2019/11/22 のログ
ご案内:「寂れた教会」にファントムハンドさんが現れました。
ファントムハンド > ――王都の郊外。
どの都市にもひとつやふたつはある何処にでもある教会。
ただそんな教会と違う点があるのはこの寂れた教会には管理をする人間がいないこと。
誰からも忘れられ、神からも見捨てられたような寂れた教会である。

大きな木製の扉をあけて教会の中に入れば月明りがステンドグラスを抜けて室内を照らし、
蝋燭が溶けた労使か残っていない燭台が影を伸ばす。

誰も書を読まなくなった祭壇にはそれでも誰かがいた名残の様に分厚い本が置かれ、
教会の片隅には人には言えぬ秘密を告白する為の懺悔室があり、
その入り口の扉がキィと小さく軋んで揺れている。

――なのに、それなのに室内は人の気配がないのに
神父の言葉を聞く者達が座る椅子にも祭壇にもましてや
祭壇に続く絨毯にも埃一つない。

誰かが管理しているのか
それとも盗賊などが隠れ家に使っているのか
不明である。

だからこそ、現在冒険者ギルドや騎士達に調査の依頼や命令が出ている。

無人である筈なのに時折聞える声。
誰も手入れしていない筈なのに清潔な室内。
モンスターが巣食うなら悪党の棲家になっているなら掃除せよと。

だがしかし、そこには魔物もろくでなしも存在しない。
代わりにそこに存在するのはファントムハンドと呼ばれる無名遺跡でよく見かける罠である。
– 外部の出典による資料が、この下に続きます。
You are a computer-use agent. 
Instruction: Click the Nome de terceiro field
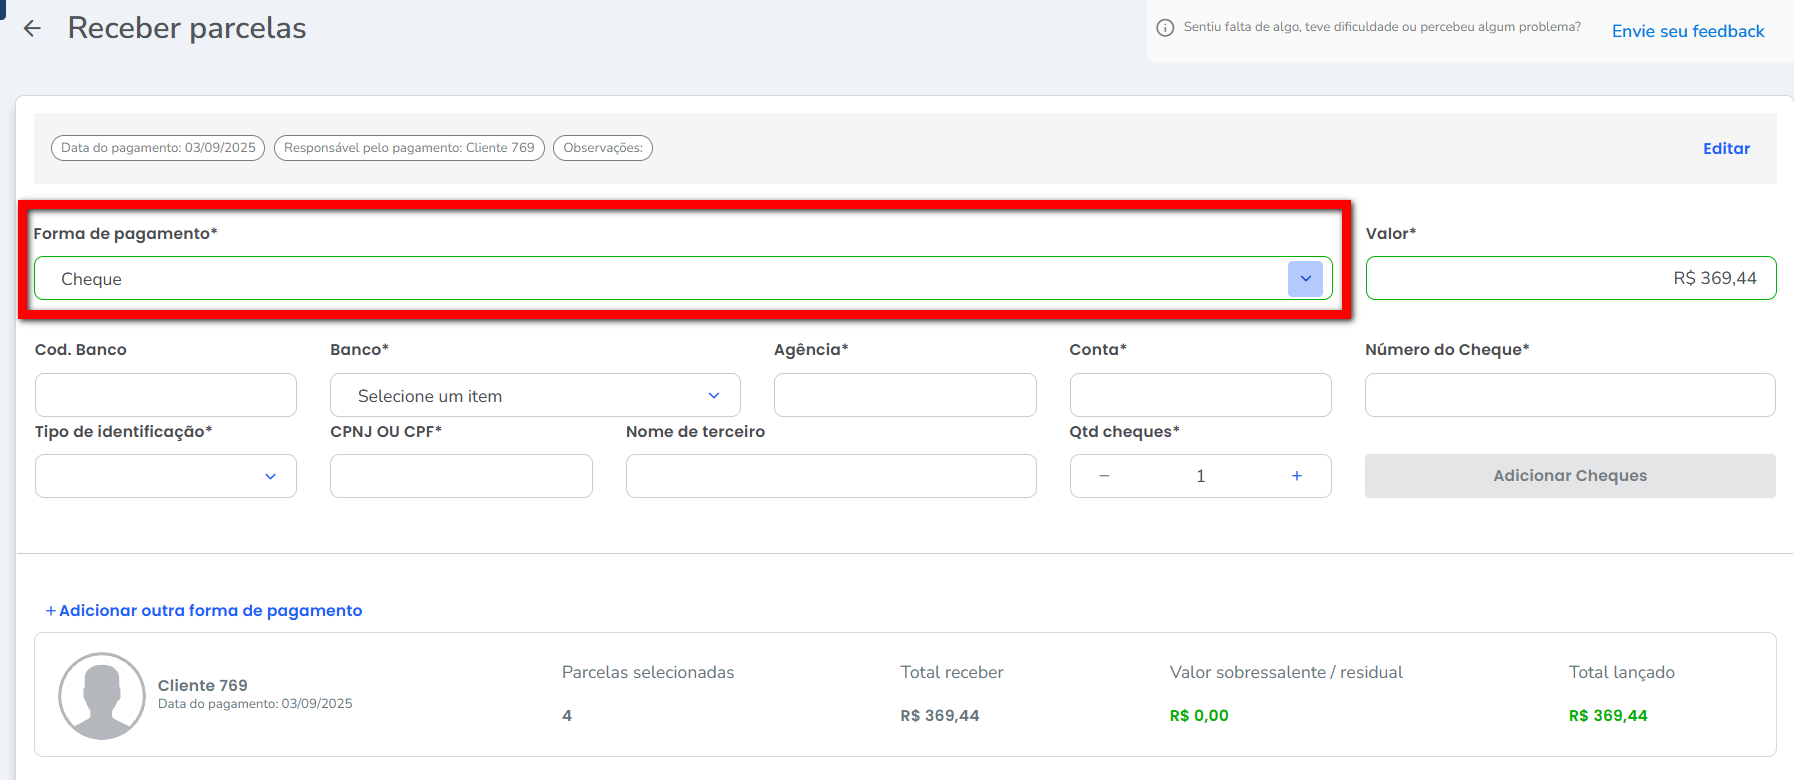[x=831, y=477]
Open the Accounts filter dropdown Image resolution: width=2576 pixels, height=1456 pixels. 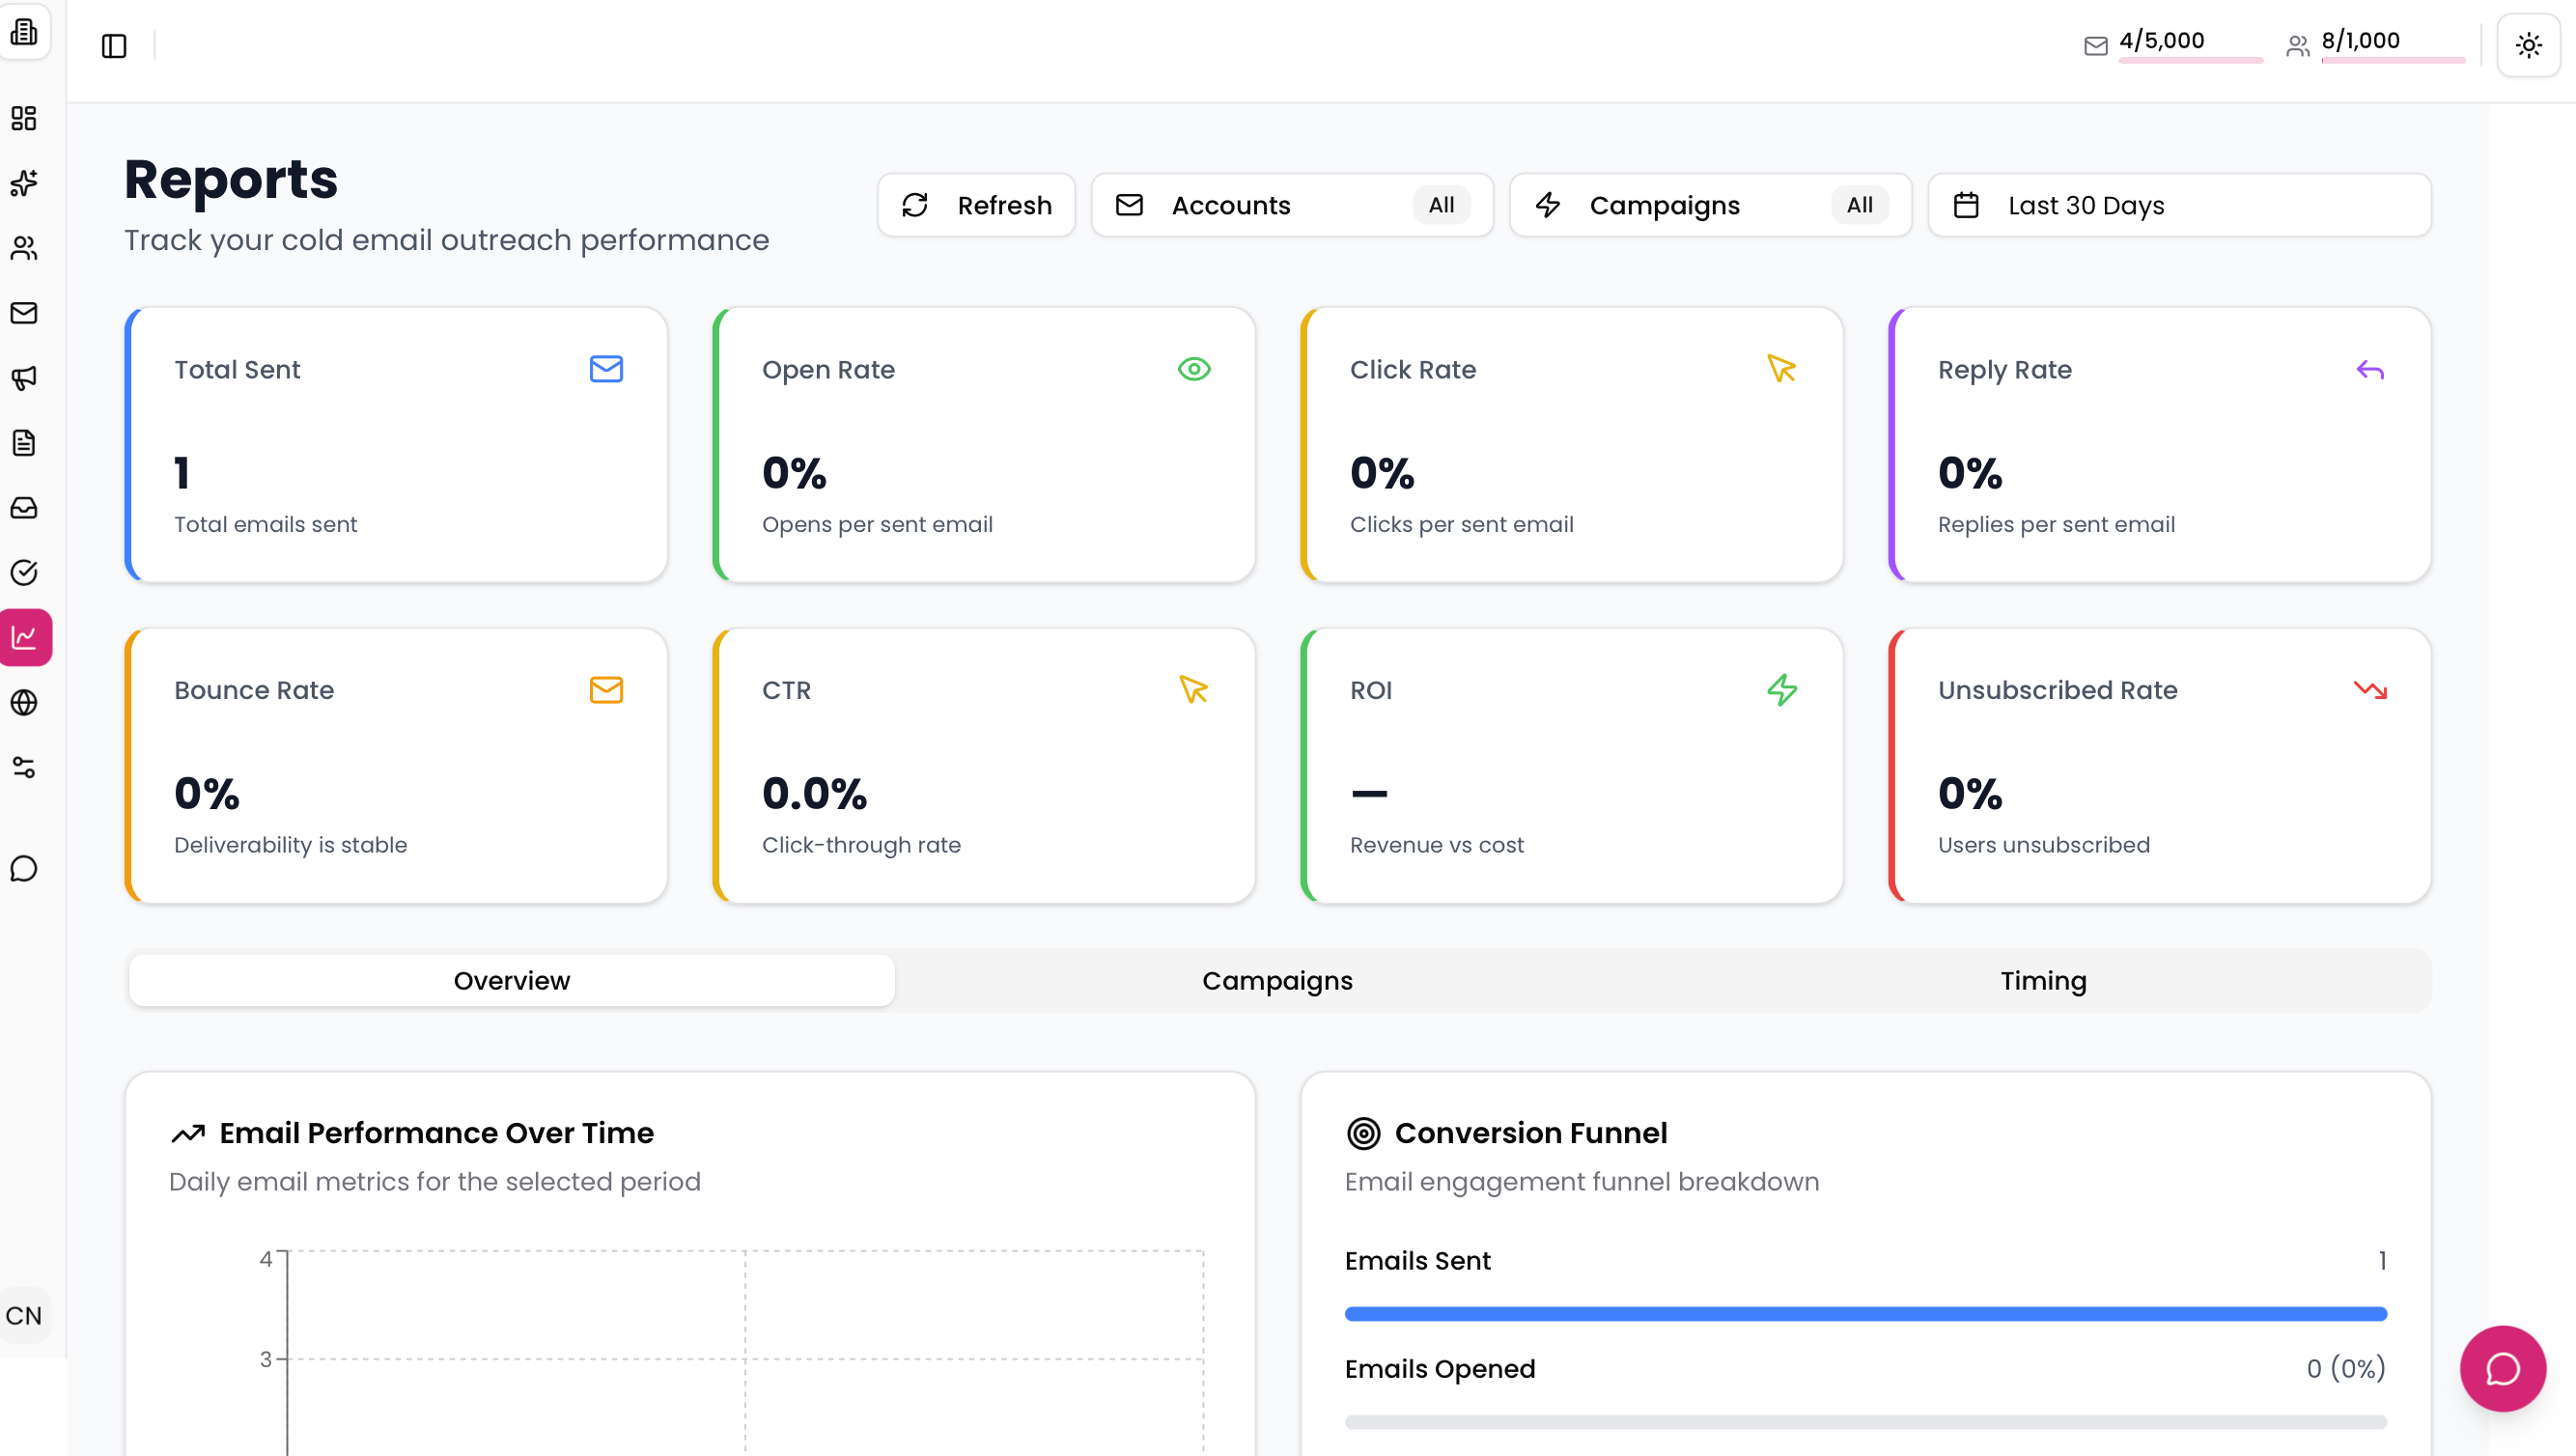pyautogui.click(x=1292, y=205)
理由は不明であるがそれが懺悔室の中に祭壇の裏側に書物に椅子の下にと広範囲に渡って設置されていて、
もしこの寂れた教会に迷い込んで祭壇の本や懺悔室を覗く者がいるならば、
餌食にしようと柔らかく冷たい指をくねらせている。

誰かが此処に無名遺跡から発掘された品を持ち込んだのか、そういう好事家が設置したのか、ともかくこの寂れた教会は見た目よりも危険な場所であった。

ファントムハンド > ステンドグラスを通過する月明りは様々な色となり、
寂れた教会を少しは賑わせてくれるのだが、同時にそれは
半透明な老若男女どれにも当てはまらぬノッペリとしたファントムハンドの姿を捉え難くしてしまう。
特に懺悔室に仕掛けられたファントムハンドは月明りも届かぬ場所で蠢いて、
見つけ出すのにさぞ苦労することだろう。

もの音一つしない静寂に包まれた寂れた教会。
出入り口の大扉は半ば開き、外からの客人を招くようでもある。
そこに設置されたファントムハンドも蠢くだけ蠢いて物に触れる事は無いので
静寂に雑音が加わることも無い。

静かな寂れた教会に仕掛けられた罠は来訪者を静かにだが蠢いて待ち続けるだろう。